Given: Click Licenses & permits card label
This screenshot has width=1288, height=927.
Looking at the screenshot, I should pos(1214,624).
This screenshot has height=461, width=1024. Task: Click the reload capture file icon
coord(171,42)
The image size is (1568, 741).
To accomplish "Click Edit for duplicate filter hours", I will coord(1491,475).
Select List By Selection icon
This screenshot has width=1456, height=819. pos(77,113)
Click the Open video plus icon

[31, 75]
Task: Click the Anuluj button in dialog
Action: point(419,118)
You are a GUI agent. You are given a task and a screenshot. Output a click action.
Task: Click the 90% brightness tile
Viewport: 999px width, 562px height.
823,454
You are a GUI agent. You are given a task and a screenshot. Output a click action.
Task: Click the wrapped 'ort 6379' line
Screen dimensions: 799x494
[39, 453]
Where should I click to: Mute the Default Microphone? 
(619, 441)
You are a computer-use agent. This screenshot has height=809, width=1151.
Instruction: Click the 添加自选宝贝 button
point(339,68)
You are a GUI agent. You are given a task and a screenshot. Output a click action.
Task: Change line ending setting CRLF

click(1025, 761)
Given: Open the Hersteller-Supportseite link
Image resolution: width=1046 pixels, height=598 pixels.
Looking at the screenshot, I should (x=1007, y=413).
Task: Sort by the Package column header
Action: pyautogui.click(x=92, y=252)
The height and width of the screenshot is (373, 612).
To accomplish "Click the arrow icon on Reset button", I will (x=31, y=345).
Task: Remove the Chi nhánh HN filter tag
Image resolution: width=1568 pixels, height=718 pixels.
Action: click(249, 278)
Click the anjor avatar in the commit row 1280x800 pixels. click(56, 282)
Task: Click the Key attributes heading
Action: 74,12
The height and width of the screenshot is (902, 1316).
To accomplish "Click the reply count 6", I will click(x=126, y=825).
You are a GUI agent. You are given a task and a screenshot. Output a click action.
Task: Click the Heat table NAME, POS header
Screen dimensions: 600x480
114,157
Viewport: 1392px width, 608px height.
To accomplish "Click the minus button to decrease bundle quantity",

## [Required work]
Transcribe the material above line by line, from the first line to the last, with no alterations.

## [Complete output]
Given: Click Licenses & permits card label
This screenshot has width=1288, height=927.
Looking at the screenshot, I should pos(1214,624).
This screenshot has height=461, width=1024. Task: Click the reload capture file icon
coord(171,42)
The image size is (1568, 741).
To accomplish "Click Edit for duplicate filter hours", I will coord(1491,475).
Select List By Selection icon
This screenshot has width=1456, height=819. pos(77,113)
Click the Open video plus icon

[31, 75]
Task: Click the Anuluj button in dialog
Action: point(419,118)
You are a GUI agent. You are given a task and a screenshot. Output a click action.
Task: Click the 90% brightness tile
Viewport: 999px width, 562px height.
823,454
You are a GUI agent. You are given a task and a screenshot. Output a click action.
Task: Click the wrapped 'ort 6379' line
Screen dimensions: 799x494
[39, 453]
Where should I click to: Mute the Default Microphone? 
(619, 441)
You are a computer-use agent. This screenshot has height=809, width=1151.
Instruction: Click the 添加自选宝贝 button
point(339,68)
You are a GUI agent. You are given a task and a screenshot. Output a click action.
Task: Change line ending setting CRLF

click(1025, 761)
Given: Open the Hersteller-Supportseite link
Image resolution: width=1046 pixels, height=598 pixels.
Looking at the screenshot, I should (x=1007, y=413).
Task: Sort by the Package column header
Action: pyautogui.click(x=92, y=252)
The height and width of the screenshot is (373, 612).
To accomplish "Click the arrow icon on Reset button", I will (x=31, y=345).
Task: Remove the Chi nhánh HN filter tag
Image resolution: width=1568 pixels, height=718 pixels.
Action: click(249, 278)
Click the anjor avatar in the commit row 1280x800 pixels. click(56, 282)
Task: Click the Key attributes heading
Action: 74,12
The height and width of the screenshot is (902, 1316).
To accomplish "Click the reply count 6", I will click(x=126, y=825).
You are a GUI agent. You are given a task and a screenshot. Output a click action.
Task: Click the Heat table NAME, POS header
Screen dimensions: 600x480
114,157
Viewport: 1392px width, 608px height.
To accomplish "Click the minus button to decrease bundle quantity",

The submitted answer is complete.